Lucien Favre has explained why he turned down Crystal Palace, speaking to Corriere del Ticino amid reported interest from Premier League strugglers Everton.
It’s not often positives can be drawn from a 3-1 home defeat.
But Crystal Palace’s performance in Sunday’s top-flight meeting with an in-form Liverpool side served as something of a yardstick with which to measure their progress under Patrick Vieira.
Remember, Palace lost the same fixture 7-0 under Roy Hodgson in December 2020.
13 months on, the Londoners look like a different beast entirely; one capable of fighting back, sinking their teeth into one of the Premier League’s most ferocious predators.
If it wasn’t for some wasteful finishing at one end and a, let’s say, questionable VAR decision at the other, a 3-1 defeat could easily have been a 2-2 draw.
They say the table never lies. But Palace’s current position of 13th – not to mention a tally of five wins in 22 games – does Vieira something of a disservice.
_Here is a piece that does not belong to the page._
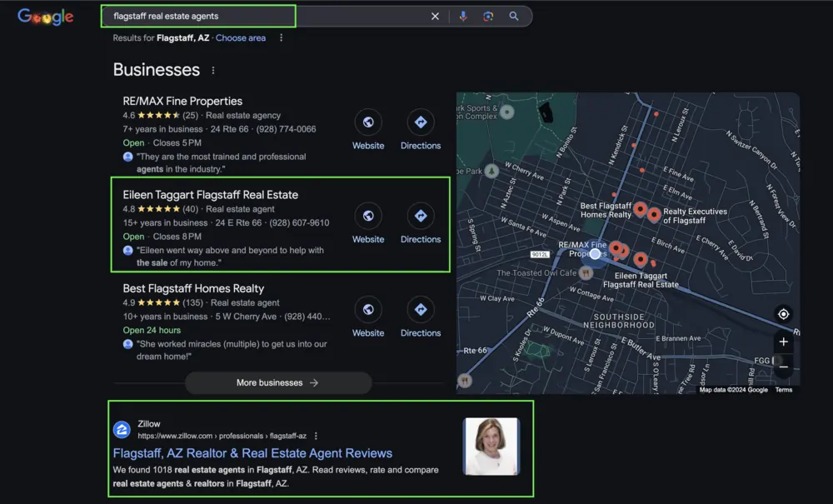Open Best Flagstaff Homes Realty website
This screenshot has height=504, width=833.
click(x=368, y=310)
Eyebrows were raised when Crystal Palace handed the reigns to the Arsenal legend last summer.
Will Lucien Favre take the Everton job after snubbing Crystal Palace?
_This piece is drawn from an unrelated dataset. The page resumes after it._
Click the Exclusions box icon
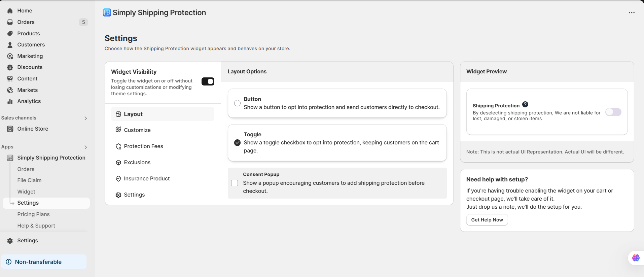 click(x=118, y=163)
Six months on, Favre is still out of work.
Vieira, meanwhile, continues to establish himself as a coach of real potential, transforming Crystal Palace from a reactive, two-banks-of-four unit into one of the division’s most forward-thinking sides.
“Yes that’s right,” says Favre, explaining why he turned down the Palace job shortly before Vieira’s return to London. “The timing wasn’t right.”

64-year-old Favre is once again being linked with a move to English football. The Athletic claim that he is one of the candidates to take Rafa Benitez’s place in a scalding Everton hotseat.
Favre was sacked by Borussia Dortmund in late-2020 and is hoping to secure a return to the dugout sooner rather than later.
“Everything can go very quickly,” says Favre, who has a superb track record when it comes to turning around sinking ships.
“I will definitely go back to coaching. I still feel very fresh and enjoy good health. Now that I have recharged the batteries, I want to work for a few more years.
“I’m ready to get back into the game. But I’ll do it only when I find a project that convinces me 100 per cent and only if I can have people chosen by me by my side. It’s a question of trust.”